- [DESCRIPTION OF THE TASK] Give back the lines below exactly, but do not include any pictures.

- [Source records]
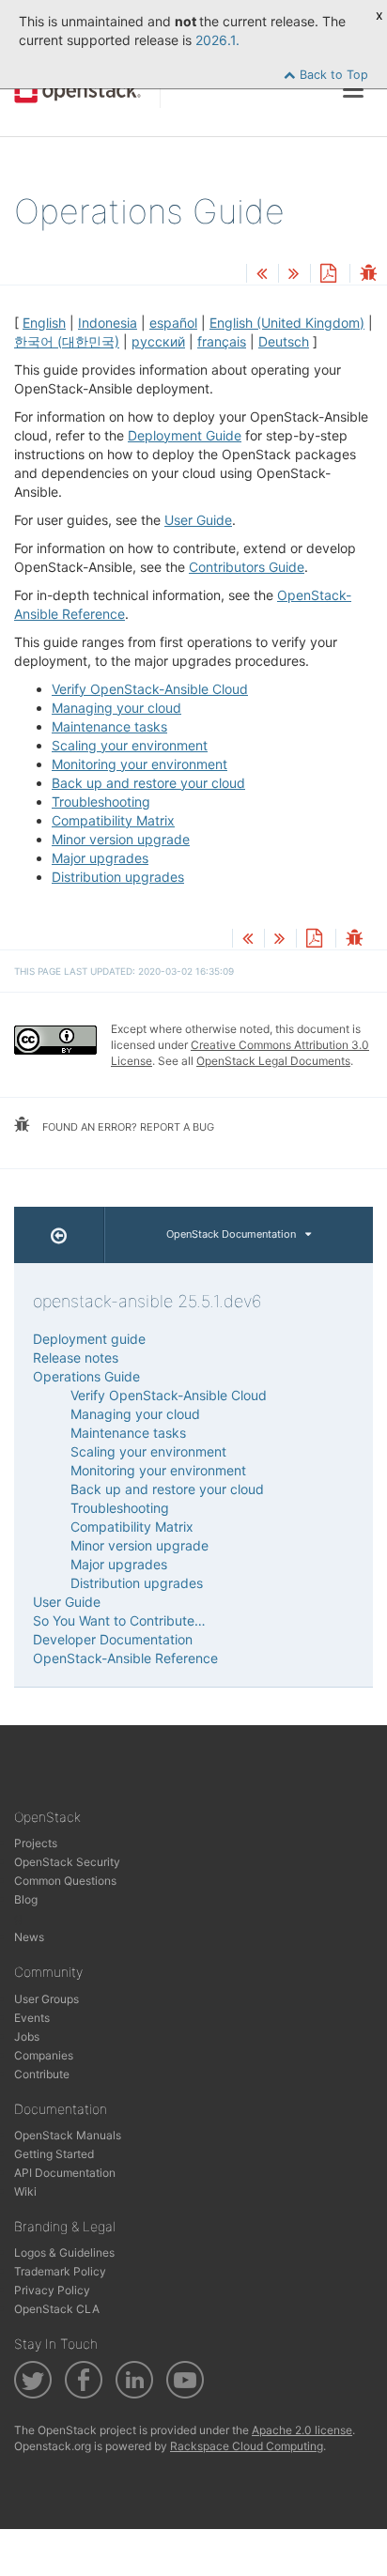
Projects (35, 1843)
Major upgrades (100, 858)
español (173, 323)
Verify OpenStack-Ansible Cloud (150, 689)
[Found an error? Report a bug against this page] (368, 275)
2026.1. (217, 40)
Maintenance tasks (109, 726)
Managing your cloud (116, 708)
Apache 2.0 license (302, 2430)
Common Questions (65, 1881)
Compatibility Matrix (113, 820)
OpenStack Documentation (231, 1234)
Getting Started (54, 2154)
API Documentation (65, 2173)
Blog (26, 1899)
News (29, 1937)
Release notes (75, 1357)
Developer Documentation (113, 1639)
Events (32, 2018)
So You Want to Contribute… (119, 1620)
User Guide (198, 520)
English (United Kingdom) (286, 323)
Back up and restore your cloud (148, 783)
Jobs (26, 2036)
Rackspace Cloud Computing (246, 2446)
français (221, 341)
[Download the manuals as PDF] (328, 275)
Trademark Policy (60, 2271)
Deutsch (283, 341)
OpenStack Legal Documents (273, 1061)
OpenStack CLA (57, 2309)
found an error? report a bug (126, 1127)
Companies (43, 2055)
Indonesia (107, 323)
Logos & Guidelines (64, 2252)
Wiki (25, 2191)
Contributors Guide (246, 567)
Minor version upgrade (121, 839)
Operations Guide (86, 1376)
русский (158, 341)
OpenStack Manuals (67, 2135)
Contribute (42, 2074)
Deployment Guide (184, 435)
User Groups (46, 1999)
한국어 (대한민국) (66, 341)
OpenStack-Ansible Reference (125, 1658)
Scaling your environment (130, 745)
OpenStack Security (67, 1862)
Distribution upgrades (118, 877)
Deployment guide (89, 1339)
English (44, 323)
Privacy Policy (52, 2290)
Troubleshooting (101, 802)
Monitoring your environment (139, 764)
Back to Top (332, 75)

- [TASK ANSWER]
Projects (35, 1843)
Major upgrades (100, 858)
español (173, 323)
Verify OpenStack-Ansible Cloud (150, 689)
[Found an error? Report a bug against this page] (368, 275)
2026.1. (217, 40)
Maintenance tasks (109, 726)
Managing your cloud (116, 708)
Apache 2.0 license (302, 2430)
Common Questions (65, 1881)
Compatibility Matrix (113, 820)
OpenStack Documentation (231, 1234)
Getting Started (54, 2154)
API Documentation (65, 2173)
Blog (26, 1899)
News (29, 1937)
Release notes (75, 1357)
Developer Documentation (113, 1639)
Events (32, 2018)
So You Want to Contribute… (119, 1620)
User Guide (198, 520)
English (United Kingdom) (286, 323)
Back up and restore your cloud (148, 783)
Jobs (26, 2036)
Rackspace Cloud Computing (246, 2446)
français (221, 341)
[Download the manuals as PDF] (328, 275)
Trademark Policy (60, 2271)
Deutsch (283, 341)
OpenStack Legal Documents (273, 1061)
OpenStack CLA (57, 2309)
found an error? report a bug (126, 1127)
Companies (43, 2055)
Indonesia (107, 323)
Logos & Guidelines (64, 2252)
Wiki (25, 2191)
Contributors Guide (246, 567)
Minor version upgrade (121, 839)
Operations Guide (86, 1376)
русский (158, 341)
OpenStack Manuals (67, 2135)
Contribute (42, 2074)
Deployment Guide (184, 435)
User Groups (46, 1999)
한국어 (대한민국) (66, 341)
OpenStack-Ansible Reference (125, 1658)
Scaling your environment (130, 745)
OpenStack Security (67, 1862)
Distribution upgrades (118, 877)
Deployment guide (89, 1339)
English (44, 323)
Privacy Policy (52, 2290)
Troubleshooting (101, 802)
Monitoring your environment (139, 764)
Back to Top (332, 75)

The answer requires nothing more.